How to Choose the Image Plane

  • The camera determines the appropriate image plane to render by adjusting its internal optics, a process explained by the Thin Lens Equation:

    \[{1\over f} = {1\over u} + {1\over v}\]
    • where
      • $f$ is the focal length of the lens.
      • $u$ is the focus distance, the distance from the lens to the object plane that is intended to be in perfect focus.
      • $v$ is the image distance, the distance from the lens’s optical center to the image sensor or image plane.
        • This is the variable that is physically adjusted to achieve focus.
  • The Thin Lens Equation shows that for a given focal length ($f$), the image distance ($v$) is uniquely determined by the focus distance ($u$).

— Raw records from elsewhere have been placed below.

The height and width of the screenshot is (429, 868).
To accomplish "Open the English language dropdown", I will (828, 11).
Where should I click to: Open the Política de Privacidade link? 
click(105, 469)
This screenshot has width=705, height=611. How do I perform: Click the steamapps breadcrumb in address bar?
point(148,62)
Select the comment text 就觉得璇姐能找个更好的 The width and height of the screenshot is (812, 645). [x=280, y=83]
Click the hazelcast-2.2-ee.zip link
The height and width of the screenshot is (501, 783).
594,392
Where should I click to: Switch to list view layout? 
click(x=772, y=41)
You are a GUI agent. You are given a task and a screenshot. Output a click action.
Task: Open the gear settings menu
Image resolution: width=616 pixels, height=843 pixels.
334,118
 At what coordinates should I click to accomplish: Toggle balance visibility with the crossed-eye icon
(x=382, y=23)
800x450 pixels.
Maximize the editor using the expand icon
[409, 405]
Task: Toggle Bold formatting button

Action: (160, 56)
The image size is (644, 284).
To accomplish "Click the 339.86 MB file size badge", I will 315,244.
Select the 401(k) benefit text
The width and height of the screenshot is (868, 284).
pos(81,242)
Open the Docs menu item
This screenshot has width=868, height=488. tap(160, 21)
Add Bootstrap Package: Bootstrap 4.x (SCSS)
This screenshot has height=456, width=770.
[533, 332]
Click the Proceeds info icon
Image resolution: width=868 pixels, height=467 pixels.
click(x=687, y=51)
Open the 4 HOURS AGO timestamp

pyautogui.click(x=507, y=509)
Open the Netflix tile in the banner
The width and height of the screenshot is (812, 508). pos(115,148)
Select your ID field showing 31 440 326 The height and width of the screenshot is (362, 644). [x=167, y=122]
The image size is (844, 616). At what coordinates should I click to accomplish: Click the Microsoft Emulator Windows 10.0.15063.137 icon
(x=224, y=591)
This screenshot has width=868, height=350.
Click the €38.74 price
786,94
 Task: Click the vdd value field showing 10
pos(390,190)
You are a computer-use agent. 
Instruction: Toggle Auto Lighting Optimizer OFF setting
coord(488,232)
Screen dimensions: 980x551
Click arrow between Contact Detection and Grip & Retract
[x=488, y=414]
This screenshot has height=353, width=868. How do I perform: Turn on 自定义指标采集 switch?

    • Therefore, achieving focus on an object at a specific distance is accomplished by physically moving the lens assembly relative to the image sensor.
    • This physical movement of the optical center ensures that rays from the desired object plane converge precisely onto the camera’s sensor, thus bringing that object into sharp focus.

    choosing_image_plane

Implementing Visual Effects

Defocus Blur (Depth of Field)

  • Defocus blur, commonly known as Depth of Field (DoF), occurs when objects are not within the camera’s focus range, causing their CoC to become perceptibly large.
  • In real-time rendering, simulating this physical process is computationally expensive.
    • Therefore, a common alternative is a post-processing technique using a G-Buffer.
  • A G-Buffer (Geometry Buffer) stores per-pixel data, including depth, position, and surface normals.
    • A post-processing shader then uses this depth information to calculate a blur radius for each pixel based on its distance from the camera’s focal plane.
      • If a pixel’s depth is within the DoF boundaries,
        • its Circle of Confusion (CoC) radius is set to zero (meaning no blur).
      • If a pixel’s depth is outside the boundaries,
        • the shader calculates a blur radius.
      • This radius is scaled based on how far the pixel’s depth is from the in-focus boundaries.
        • The further a pixel is from the plane of focus, the larger the calculated blur radius will be.
  • Pixels within the DoF receive little to no blur, while pixels outside of it are blurred according to their distance from the focal plane, simulating the defocus effect.

    defocus_blur

Motion Blur

  • Motion blur is an effect that simulates the streaking of objects in motion, as a result of a short exposure time.
    • This is implemented by averaging the color of a pixel across multiple frames or time steps, similar to how defocus blur is achieved by averaging samples across a spatial area.
  • The final color of a pixel is a blend of its colors at different moments in time, creating the illusion of motion.

    motion_blur

  • Click to see the code
      Ray getRayToSample(int currentWidth, int currentHeight) const {
          auto offset = getSampleSquare();
          auto pixelSample = pixelCenterTopLeft
              + ((currentWidth + offset.getX()) * pixelDeltaWidth)
              + ((currentHeight + offset.getY()) * pixelDeltaHeight);
    
          auto rayOrigin = (defocusAngle <= 0) ? center : getDefocusRandomPoint();
          auto rayDirection = pixelSample - rayOrigin;
          auto rayTime = getRandomDouble();
    
          return Ray(rayOrigin, rayDirection, rayTime);
      }
    

Primitive Intersection: The Cost of Scene Traversal

  • After the camera generates a ray, the most critical operation is determining where and if that ray intersects any geometric primitives in the scene.
    • While simple shapes like spheres and triangles have straightforward intersection tests, complex primitives, such as the quadrilateral, demand multi-step analytical geometry.
  • A quadrilateral (quad) intersection requires a two-step process to ensure robust geometry handling, combining a Ray-Plane test with a subsequent boundary check.

Quad Definition

  • A quad is defined parametrically by a starting point $\mathbf{Q}$ and two direction vectors $\vec{u}$ and $\vec{v}$. Any point $\mathbf{P}(i, j)$ on the infinite plane is:
\[\mathbf{P}(i, j) = \mathbf{Q} + i\vec{u} + j\vec{v}\]
  • The quad itself is the constrained region where $\mathbf{0 \le i \le 1}$ and $\mathbf{0 \le j \le 1}$.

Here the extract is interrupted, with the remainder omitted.